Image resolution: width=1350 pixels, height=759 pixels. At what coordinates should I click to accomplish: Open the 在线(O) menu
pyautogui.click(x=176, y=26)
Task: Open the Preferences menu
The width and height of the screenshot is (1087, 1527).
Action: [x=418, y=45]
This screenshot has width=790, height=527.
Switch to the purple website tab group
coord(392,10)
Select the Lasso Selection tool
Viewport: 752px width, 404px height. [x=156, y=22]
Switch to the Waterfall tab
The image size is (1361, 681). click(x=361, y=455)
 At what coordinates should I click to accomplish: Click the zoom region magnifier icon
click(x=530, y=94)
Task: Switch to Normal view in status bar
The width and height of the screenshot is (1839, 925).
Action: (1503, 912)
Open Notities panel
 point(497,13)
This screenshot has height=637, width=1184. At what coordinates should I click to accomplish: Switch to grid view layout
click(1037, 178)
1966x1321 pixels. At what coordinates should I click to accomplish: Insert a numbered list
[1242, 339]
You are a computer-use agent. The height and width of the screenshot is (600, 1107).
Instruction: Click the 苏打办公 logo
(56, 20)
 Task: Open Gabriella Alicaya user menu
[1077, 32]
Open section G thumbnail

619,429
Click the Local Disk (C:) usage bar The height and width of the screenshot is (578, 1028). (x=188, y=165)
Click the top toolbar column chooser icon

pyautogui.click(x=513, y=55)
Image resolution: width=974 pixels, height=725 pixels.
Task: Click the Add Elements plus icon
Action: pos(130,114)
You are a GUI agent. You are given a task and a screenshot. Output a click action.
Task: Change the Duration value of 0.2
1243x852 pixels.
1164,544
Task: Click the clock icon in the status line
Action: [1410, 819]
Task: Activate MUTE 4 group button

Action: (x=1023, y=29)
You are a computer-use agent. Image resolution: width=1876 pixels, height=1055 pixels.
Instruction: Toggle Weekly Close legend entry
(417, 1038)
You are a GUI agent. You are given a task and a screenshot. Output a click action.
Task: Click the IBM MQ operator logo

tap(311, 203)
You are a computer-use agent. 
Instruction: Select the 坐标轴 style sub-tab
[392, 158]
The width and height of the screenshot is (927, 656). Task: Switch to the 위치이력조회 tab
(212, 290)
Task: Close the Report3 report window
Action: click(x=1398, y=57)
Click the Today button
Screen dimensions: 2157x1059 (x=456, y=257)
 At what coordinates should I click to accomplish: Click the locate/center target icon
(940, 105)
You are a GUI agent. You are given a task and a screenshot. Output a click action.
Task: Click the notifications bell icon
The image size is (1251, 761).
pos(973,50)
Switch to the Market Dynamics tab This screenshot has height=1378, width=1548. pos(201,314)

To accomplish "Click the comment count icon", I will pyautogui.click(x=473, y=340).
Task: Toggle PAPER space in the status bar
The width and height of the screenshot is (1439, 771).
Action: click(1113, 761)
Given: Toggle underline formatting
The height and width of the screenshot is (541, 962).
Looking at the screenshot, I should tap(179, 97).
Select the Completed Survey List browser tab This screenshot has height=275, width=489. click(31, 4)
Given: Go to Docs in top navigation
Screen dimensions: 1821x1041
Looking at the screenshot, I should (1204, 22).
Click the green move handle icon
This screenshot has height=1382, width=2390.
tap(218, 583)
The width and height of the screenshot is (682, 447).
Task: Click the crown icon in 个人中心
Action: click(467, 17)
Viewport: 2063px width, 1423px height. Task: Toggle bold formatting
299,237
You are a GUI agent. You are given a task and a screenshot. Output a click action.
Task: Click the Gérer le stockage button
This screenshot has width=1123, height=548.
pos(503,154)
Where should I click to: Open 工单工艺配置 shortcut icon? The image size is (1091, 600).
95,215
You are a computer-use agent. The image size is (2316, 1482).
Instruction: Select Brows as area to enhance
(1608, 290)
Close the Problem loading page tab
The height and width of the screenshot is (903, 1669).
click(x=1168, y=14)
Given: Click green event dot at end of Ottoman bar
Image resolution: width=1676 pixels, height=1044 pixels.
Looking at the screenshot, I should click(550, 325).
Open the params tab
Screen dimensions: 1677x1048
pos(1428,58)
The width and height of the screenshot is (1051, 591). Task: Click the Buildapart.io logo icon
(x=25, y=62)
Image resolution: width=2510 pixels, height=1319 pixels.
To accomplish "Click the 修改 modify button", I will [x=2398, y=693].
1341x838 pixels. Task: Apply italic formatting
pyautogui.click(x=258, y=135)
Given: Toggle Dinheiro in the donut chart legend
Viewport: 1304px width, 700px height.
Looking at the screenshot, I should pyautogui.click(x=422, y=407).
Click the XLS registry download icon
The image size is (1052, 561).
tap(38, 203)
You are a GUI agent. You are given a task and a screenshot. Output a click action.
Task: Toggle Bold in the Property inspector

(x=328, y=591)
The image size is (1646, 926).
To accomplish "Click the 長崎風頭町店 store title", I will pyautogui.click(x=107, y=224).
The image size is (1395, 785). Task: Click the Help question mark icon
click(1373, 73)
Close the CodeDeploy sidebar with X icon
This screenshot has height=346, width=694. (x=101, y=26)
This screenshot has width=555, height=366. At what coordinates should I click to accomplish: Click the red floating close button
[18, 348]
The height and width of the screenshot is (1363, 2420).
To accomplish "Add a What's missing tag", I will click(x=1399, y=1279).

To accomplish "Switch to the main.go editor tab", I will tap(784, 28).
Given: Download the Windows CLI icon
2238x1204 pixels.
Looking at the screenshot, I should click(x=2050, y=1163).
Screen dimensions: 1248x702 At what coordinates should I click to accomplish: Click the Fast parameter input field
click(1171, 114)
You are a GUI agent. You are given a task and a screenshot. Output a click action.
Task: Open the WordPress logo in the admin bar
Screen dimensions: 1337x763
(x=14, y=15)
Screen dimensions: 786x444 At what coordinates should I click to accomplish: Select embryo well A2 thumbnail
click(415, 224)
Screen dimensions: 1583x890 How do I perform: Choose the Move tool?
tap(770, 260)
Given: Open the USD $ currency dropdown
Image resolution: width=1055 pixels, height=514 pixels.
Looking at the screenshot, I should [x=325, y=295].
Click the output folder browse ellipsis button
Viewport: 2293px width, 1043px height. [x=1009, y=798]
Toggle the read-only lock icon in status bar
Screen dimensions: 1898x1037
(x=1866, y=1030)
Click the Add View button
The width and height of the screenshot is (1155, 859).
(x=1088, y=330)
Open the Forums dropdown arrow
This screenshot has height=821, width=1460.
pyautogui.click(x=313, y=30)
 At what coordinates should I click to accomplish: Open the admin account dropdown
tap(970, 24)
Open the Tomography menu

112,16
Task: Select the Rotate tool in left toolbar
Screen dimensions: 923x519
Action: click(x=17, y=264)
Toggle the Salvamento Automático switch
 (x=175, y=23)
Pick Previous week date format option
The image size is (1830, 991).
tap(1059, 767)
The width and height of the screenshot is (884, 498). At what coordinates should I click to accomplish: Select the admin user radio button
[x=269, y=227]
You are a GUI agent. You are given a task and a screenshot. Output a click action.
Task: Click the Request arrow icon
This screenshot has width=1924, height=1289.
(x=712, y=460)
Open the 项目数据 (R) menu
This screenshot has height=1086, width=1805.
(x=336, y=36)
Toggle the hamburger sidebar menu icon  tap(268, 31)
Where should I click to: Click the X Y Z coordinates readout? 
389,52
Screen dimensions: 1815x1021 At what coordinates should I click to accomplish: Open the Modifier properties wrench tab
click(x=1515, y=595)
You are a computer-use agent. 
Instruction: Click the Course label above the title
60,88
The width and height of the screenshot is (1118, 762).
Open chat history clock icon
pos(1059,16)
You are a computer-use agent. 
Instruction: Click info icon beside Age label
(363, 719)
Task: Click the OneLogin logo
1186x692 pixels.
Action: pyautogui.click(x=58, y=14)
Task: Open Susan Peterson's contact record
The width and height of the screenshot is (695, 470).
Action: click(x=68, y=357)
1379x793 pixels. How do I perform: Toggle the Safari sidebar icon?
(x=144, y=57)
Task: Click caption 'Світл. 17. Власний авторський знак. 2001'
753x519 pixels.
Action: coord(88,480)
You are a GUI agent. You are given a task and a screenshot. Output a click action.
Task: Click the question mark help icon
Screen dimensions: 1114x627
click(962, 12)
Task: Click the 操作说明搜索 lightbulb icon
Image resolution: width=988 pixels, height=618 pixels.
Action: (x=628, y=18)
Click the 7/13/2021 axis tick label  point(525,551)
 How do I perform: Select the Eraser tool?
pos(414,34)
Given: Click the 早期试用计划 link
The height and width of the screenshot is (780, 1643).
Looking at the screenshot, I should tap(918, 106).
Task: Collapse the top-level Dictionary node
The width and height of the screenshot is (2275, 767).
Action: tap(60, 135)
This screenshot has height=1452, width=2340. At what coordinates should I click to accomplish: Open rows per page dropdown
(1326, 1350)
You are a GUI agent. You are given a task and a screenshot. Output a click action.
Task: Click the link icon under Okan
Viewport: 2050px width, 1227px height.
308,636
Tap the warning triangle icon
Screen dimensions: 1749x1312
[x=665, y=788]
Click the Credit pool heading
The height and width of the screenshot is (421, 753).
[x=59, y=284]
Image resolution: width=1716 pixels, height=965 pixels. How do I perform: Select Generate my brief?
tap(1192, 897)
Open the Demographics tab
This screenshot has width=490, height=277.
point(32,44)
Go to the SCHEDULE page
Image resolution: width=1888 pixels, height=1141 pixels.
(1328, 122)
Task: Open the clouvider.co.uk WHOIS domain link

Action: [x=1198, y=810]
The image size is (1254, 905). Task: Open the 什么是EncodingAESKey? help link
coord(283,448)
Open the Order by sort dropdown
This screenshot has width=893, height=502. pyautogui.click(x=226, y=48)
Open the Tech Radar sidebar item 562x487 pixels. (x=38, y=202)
************
* About this exercise: From the listing above, repeat exactly the lines starting at the line that includes "This screenshot has width=1123, height=548." and ending at the line that includes "Given: Click green", with nothing outside that span.

* Solution to this task:
This screenshot has width=1123, height=548.
pos(503,154)
Where should I click to: Open 工单工艺配置 shortcut icon? The image size is (1091, 600).
95,215
You are a computer-use agent. The image size is (2316, 1482).
Instruction: Select Brows as area to enhance
(1608, 290)
Close the Problem loading page tab
The height and width of the screenshot is (903, 1669).
click(x=1168, y=14)
Given: Click green event dot at end of Ottoman bar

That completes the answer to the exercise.